START TASK INPUT

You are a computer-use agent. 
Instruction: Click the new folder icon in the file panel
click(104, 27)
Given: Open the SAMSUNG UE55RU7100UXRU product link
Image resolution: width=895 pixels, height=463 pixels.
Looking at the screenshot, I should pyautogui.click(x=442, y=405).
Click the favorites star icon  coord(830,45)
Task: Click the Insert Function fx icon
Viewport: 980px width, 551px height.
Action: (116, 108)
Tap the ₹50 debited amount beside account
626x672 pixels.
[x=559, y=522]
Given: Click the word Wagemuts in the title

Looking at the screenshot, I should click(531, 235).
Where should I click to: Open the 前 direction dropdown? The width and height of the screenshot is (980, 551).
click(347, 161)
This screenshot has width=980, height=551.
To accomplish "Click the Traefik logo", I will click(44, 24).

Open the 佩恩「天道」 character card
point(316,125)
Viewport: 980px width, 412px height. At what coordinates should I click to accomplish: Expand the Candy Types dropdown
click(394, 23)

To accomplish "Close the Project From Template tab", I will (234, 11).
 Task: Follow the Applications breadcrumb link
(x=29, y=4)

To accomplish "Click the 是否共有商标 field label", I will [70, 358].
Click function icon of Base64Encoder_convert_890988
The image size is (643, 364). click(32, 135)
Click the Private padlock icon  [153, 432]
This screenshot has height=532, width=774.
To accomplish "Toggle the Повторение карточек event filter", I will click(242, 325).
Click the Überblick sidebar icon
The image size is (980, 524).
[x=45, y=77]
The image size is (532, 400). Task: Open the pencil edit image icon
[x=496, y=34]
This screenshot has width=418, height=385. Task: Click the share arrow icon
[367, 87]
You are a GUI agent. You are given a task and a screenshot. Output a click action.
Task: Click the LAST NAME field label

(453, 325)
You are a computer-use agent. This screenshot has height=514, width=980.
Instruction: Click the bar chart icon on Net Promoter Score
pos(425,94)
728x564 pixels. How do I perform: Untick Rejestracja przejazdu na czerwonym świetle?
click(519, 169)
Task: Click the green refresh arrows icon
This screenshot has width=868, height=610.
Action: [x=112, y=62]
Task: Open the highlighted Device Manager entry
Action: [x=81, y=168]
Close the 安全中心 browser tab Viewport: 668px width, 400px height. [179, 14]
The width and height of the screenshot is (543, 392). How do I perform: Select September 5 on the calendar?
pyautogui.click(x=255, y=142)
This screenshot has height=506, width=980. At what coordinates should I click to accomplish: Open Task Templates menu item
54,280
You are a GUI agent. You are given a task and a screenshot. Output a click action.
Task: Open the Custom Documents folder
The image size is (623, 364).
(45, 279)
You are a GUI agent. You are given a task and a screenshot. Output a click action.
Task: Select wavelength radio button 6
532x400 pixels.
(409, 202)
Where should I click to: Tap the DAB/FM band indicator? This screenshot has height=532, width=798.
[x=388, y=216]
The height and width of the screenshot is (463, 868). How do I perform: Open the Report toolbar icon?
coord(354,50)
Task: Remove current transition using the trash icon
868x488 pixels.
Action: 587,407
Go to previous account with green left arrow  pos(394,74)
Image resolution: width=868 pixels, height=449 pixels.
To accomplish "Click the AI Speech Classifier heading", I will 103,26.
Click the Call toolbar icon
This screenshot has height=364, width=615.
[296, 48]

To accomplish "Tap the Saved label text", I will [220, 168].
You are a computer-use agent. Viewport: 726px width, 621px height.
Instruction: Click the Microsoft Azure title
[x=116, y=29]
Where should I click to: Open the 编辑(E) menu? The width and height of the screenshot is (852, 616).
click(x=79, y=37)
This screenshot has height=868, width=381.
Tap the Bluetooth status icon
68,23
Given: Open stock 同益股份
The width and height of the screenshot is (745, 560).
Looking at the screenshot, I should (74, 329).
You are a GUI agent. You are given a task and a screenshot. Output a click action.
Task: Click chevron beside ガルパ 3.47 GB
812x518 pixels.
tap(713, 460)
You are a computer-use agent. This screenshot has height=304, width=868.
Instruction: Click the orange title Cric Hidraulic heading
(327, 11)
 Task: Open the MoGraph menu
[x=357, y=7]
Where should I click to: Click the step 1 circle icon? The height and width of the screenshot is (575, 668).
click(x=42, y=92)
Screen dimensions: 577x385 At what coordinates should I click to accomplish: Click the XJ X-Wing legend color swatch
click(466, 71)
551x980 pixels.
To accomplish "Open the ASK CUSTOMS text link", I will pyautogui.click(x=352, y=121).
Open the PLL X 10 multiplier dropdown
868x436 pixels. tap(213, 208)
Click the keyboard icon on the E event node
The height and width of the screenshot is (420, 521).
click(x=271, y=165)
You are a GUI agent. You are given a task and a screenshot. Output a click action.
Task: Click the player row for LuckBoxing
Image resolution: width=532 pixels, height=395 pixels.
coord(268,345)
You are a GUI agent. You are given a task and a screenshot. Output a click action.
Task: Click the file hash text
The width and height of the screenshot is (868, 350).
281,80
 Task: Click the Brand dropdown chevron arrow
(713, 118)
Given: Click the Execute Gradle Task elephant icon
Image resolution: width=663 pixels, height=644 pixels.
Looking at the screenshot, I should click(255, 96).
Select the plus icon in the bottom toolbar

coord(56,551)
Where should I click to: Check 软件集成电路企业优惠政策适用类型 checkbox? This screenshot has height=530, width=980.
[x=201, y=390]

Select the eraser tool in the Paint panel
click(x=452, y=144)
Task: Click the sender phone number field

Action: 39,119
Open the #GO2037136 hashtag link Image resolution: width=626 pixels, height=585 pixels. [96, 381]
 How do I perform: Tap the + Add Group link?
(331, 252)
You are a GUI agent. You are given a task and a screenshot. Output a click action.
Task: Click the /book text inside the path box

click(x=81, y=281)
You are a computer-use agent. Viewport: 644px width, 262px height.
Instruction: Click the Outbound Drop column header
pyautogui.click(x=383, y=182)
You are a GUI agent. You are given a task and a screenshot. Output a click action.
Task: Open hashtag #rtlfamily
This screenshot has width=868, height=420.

END TASK INPUT

TASK = Every line above that includes the word "Close" must appear in the answer.

TASK RESULT =
To accomplish "Close the Project From Template tab", I will (234, 11).
Close the 安全中心 browser tab Viewport: 668px width, 400px height. [179, 14]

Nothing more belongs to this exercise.